Premier emploi, mode d’emploi



Entre un marché difficile, des exigences accrues et le manque d’expérience des diplômés, la tâche n’est pas facile.
CV, lettre de motivation, fiches sur les entreprises, entretien ... rien ne doit être laissé au hasard.

Comment trouver un emploi dans un contexte où les entreprises recrutent avec parcimonie ? Chaque année, ce sont des milliers de jeunes diplômés qui cherchent une réponse. Si pour ceux qui sont issus d’écoles prestigieuses la période de chômage ne s’éternise pas, il n’en est pas de même pour la grande majorité, même si la cooptation est encore l’un des moyens de recrutement les plus prisés dans le pays. Outre sa compétence, il faut donc faire preuve de beaucoup de courage pour séduire un éventuel employeur. «Malheureusement, on enseigne aux étudiants beaucoup de choses importantes, mais on ne pense pas à les initier sur les méthodes de recherche d’un emploi. Une fois le diplôme en poche, chacun développe, tant bien que mal, sa propre démarche avec l’inefficacité à laquelle on peut s’attendre» , déplore Ikram Bghiel, DG du cabinet Idées RH. Il n’empêche, avec un peu de patience et beaucoup d’initiatives, il est toujours possible de tomber sur une oreille attentive. Les canaux de recherche ne manquent pas. Encore faut-il que le candidat puisse bien définir ses objectifs. «Chercher un emploi, c’est d’abord chercher les entreprises où le candidat peut exercer son savoir-faire et ses qualités. Même un débutant peut les faire valoir grâce aux stages d’été qu’il a accumulés pendant son cursus scolaire», note Mme Bghiel.
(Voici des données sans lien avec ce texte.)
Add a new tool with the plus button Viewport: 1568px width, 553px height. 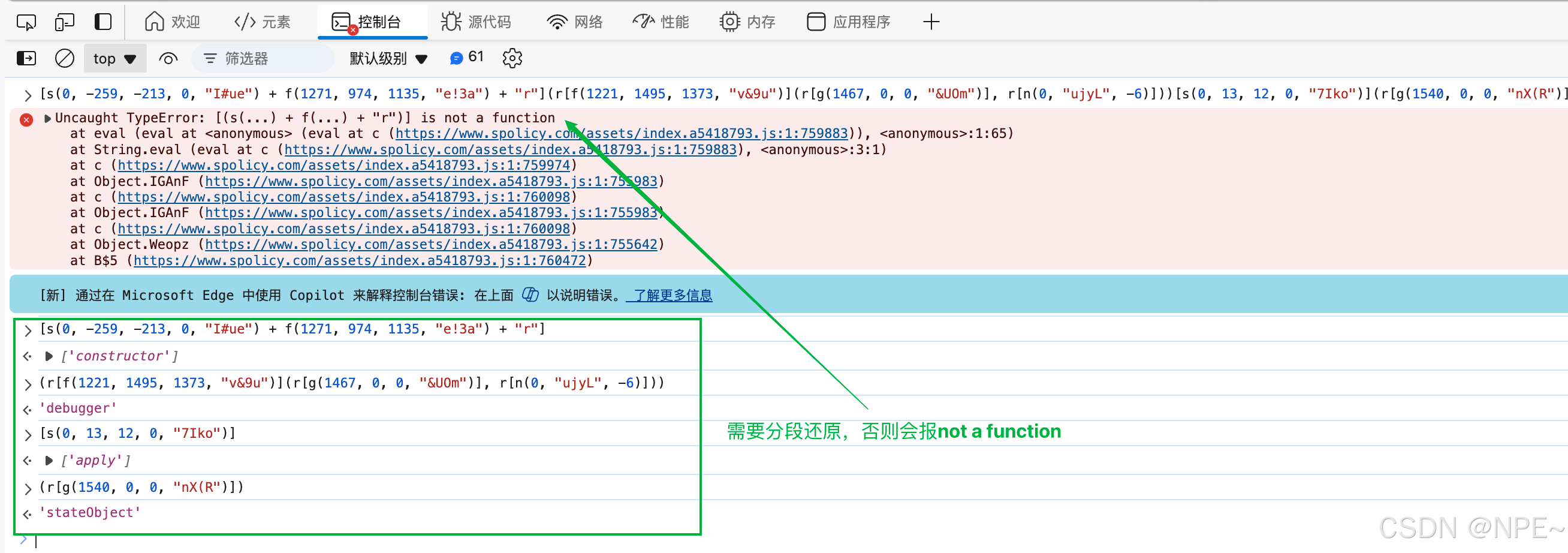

Les entreprises ne respectent pas à la lettre les critères énoncés dans les annonces
Etant donné la faible part des offres d’emploi publiées à travers la presse, il est impératif de privilégier les démarches sur le «marché caché» : les proches, les associations d’anciens élèves, les forums et les salons, les bourses aux emplois saisonniers, l’Internet, les candidatures spontanées, rien ne doit être négligé sachant que pour les premiers pas dans la vie active, un emploi idéal n’existe pratiquement pas. Pour ce qui concerne les petites annonces, il est utile de ratisser très large. Il n’est pas question de se limiter à celles qui sont parues dans les derniers numéros des journaux censés être les plus importants sur la place. Il faut chercher dans toutes les publications et remonter un peu plus loin dans le temps.
Les offres affichées par Anapec (Agence nationale pour l’emploi et la promotion des compétences) peuvent aussi être intéressantes (pour les bac + 2 en particulier) quand bien même la crédibilité de cette structure ait été entamée par l’affaire Al Najat.
Mais avant de répondre à une annonce, il est important de bien la comprendre et l’analyser. Souvent, le profil décrit est celui du candidat idéal pour le poste proposé. En fait, les entreprises ne les respectent pas à la lettre. Une personne qui dispose d’un fort potentiel peut bien être choisie, quitte à ce qu’elle développe par la suite ses compétences par le biais de la formation.
Notons qu’on peut avoir un premier contact par téléphone avec le potentiel employeur. Cet appel téléphonique se prépare. L’élocution et les questions seront rapportées au recruteur. Informez-vous donc sur la personne qui s’occupe de l’embauche s’il n’y a pas de service du personnel ; retenez au moins son nom. Ensuite donnez des informations précises que vous pourrez par la suite confirmer rigoureusement. Bien entendu, il faut toujours un écrit pour l’élaboration d’un dossier de candidature. Le soin que vous accordez à la rédaction du CV et de la lettre de motivation est déterminant. «Nous recevons près d’une centaine de candidatures par semaine. Près de 90 % des dossiers sont rejetés non pas parce qu’ils ne correspondent pas aux profils que nous recherchions mais parce que l’état des documents laisse à désirer», souligne un responsable recrutement d’une grande entreprise. L’étape finale consiste à bien préparer son entretien de sorte à mettre tous les atouts de son côté. Parfois dans cette phase comme pour la sélection des candidats, l’entreprise se fait aider par un cabinet externe. Mais si vous arrivez à convaincre le principal interlocuteur (l’employeur), la balance penchera forcément en votre faveur. Bonne chance.